Dataset entries:
=== Begin Enclosure ===
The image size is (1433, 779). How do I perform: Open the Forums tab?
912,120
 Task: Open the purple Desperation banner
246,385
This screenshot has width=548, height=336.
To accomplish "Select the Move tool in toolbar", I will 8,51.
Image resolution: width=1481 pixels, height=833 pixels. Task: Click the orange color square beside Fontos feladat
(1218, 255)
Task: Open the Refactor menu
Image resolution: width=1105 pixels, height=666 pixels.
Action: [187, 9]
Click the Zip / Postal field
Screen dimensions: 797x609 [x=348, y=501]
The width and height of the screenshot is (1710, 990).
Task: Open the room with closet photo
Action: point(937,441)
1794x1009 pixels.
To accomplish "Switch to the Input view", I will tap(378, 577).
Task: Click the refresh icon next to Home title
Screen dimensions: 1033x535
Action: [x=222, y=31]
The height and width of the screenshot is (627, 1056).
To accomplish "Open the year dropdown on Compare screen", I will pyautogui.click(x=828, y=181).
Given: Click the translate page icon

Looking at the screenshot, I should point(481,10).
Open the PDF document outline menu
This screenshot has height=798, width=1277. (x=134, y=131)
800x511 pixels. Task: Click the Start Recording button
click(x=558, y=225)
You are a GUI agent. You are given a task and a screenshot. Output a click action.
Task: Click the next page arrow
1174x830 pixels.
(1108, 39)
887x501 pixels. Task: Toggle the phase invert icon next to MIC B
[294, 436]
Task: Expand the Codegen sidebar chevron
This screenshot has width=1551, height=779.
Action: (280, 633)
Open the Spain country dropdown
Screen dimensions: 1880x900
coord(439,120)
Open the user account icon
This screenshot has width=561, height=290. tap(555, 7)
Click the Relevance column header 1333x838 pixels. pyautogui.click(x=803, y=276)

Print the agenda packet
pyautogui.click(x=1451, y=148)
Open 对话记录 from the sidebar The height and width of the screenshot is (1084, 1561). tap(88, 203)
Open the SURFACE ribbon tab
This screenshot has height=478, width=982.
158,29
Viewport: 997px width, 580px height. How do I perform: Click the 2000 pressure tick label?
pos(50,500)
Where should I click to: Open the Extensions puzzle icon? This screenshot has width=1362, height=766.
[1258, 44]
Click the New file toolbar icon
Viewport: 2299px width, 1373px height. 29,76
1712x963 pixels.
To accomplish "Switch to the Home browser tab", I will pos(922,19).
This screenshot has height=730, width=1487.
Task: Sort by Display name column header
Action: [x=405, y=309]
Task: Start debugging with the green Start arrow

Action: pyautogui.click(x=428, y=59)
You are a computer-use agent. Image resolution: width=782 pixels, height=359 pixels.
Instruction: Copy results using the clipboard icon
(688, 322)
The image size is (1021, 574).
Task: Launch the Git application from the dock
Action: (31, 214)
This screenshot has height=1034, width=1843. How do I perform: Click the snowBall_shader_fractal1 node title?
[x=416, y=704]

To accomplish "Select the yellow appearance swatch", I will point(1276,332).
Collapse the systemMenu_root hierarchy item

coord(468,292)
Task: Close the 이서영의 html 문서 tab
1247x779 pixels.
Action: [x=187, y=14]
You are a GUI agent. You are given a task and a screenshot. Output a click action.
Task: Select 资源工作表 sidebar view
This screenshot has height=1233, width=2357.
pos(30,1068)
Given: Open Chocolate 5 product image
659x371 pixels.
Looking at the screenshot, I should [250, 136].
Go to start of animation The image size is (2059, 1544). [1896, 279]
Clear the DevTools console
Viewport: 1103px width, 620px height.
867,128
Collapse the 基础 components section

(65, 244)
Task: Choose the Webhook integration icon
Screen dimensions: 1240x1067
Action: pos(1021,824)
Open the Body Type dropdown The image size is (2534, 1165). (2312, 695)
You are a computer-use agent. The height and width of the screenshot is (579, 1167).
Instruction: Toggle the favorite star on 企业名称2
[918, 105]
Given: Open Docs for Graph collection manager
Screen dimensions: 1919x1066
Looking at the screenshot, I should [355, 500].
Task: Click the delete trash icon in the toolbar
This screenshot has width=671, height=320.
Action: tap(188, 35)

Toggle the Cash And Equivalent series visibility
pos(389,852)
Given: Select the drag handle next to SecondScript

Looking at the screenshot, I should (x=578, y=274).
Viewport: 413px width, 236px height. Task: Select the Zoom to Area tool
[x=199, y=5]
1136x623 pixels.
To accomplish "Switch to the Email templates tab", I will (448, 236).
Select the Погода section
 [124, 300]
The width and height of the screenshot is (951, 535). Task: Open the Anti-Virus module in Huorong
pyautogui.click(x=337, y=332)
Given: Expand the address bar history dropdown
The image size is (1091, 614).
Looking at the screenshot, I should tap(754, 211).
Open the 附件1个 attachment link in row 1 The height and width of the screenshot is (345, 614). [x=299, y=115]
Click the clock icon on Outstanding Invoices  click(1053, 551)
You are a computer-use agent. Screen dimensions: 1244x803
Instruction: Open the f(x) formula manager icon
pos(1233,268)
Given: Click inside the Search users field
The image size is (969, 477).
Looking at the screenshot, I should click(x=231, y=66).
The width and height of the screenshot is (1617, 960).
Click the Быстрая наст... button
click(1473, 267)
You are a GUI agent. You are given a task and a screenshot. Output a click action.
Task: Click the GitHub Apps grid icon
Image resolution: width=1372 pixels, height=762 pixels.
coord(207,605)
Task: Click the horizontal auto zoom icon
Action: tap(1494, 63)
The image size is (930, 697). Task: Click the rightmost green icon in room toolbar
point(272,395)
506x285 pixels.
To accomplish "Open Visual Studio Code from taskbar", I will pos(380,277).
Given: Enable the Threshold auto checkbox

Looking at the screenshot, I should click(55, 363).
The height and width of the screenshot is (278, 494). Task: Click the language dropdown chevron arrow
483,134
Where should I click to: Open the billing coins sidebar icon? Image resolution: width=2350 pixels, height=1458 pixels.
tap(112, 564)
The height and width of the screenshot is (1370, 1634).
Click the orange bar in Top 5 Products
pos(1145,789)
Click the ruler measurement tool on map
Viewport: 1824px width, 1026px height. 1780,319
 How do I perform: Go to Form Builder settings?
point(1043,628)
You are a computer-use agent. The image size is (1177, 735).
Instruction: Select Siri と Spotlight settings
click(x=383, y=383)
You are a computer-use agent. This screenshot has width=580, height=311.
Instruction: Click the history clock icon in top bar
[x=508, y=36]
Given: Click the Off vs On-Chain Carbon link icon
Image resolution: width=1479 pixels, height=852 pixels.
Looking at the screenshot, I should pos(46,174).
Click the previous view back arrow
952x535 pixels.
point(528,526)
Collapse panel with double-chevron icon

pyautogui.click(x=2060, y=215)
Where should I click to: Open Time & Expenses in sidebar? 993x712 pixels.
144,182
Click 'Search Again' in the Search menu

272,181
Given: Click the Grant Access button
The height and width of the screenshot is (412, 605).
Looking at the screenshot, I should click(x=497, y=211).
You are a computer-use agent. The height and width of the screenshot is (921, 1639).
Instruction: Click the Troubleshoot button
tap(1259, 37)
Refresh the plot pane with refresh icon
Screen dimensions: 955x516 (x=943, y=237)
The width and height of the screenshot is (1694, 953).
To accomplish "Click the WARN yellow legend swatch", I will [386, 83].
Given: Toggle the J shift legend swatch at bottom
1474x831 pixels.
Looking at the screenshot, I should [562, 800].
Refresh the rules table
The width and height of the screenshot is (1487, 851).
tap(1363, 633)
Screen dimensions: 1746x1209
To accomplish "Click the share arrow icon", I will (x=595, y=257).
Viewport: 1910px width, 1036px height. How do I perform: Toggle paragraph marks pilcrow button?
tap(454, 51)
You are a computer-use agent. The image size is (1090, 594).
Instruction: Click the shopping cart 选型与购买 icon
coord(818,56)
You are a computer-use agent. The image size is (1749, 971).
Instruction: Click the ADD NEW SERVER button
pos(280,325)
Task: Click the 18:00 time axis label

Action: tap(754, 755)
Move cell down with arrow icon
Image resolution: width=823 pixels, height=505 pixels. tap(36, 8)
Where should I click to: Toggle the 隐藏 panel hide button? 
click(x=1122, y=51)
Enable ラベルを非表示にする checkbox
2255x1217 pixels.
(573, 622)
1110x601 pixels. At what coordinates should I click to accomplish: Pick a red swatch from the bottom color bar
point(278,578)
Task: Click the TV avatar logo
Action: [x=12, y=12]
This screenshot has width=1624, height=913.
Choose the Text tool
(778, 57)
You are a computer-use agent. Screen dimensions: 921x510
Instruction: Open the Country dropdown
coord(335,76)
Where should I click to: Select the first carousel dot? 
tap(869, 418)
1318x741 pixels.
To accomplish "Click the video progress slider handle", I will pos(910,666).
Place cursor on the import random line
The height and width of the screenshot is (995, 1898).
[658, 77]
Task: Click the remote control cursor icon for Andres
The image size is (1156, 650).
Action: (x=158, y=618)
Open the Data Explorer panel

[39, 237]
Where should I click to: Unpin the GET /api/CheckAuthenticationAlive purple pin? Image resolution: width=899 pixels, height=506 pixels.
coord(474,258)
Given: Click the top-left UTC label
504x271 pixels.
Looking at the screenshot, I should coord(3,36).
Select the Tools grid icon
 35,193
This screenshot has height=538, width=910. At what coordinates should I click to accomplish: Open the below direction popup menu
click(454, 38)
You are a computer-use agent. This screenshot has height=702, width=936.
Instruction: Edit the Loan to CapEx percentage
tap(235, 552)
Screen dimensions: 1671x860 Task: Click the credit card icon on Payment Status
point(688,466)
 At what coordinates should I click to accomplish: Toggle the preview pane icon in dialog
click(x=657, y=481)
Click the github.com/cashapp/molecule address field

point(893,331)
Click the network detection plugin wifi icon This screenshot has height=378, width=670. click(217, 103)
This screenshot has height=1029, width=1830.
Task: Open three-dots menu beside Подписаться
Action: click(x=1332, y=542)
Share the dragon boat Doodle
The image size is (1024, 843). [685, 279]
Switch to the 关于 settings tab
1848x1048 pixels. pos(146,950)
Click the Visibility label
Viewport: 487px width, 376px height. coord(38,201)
=== End Enclosure ===
**About this exercise**
Tally the lines of the entries that include the word "Expand" and give only the total.

**Task answer**
2